## THE RECORDS
▶

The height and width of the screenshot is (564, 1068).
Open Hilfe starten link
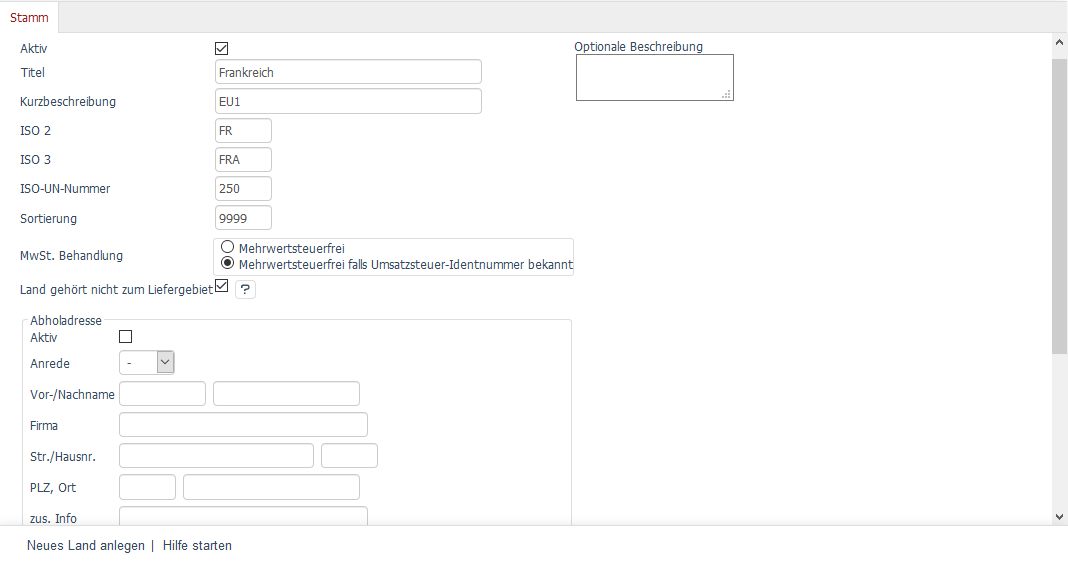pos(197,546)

◀
▶

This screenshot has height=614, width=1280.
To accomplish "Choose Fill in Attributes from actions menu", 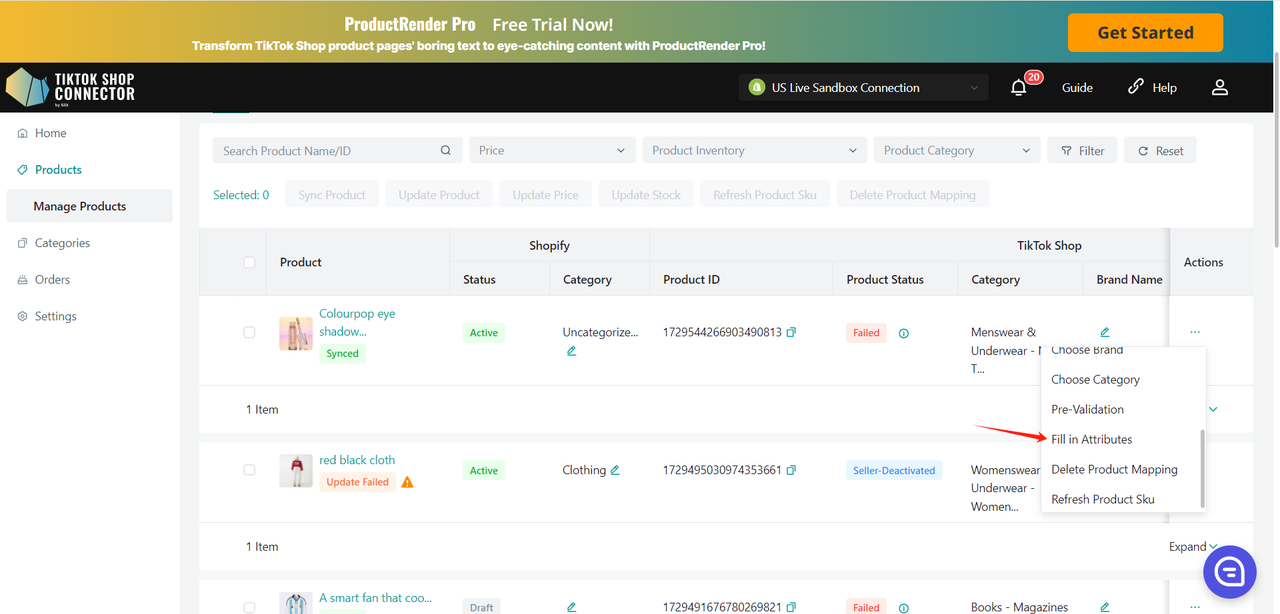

◀

## WHAT TO PRODUCE
Output only the lines above from the one containing "This screenshot has height=614, width=1280." to the one containing "Fill in Attributes", both included, exactly as written and with no pictures.

## FINISHED TASK
This screenshot has height=614, width=1280.
To accomplish "Choose Fill in Attributes from actions menu", 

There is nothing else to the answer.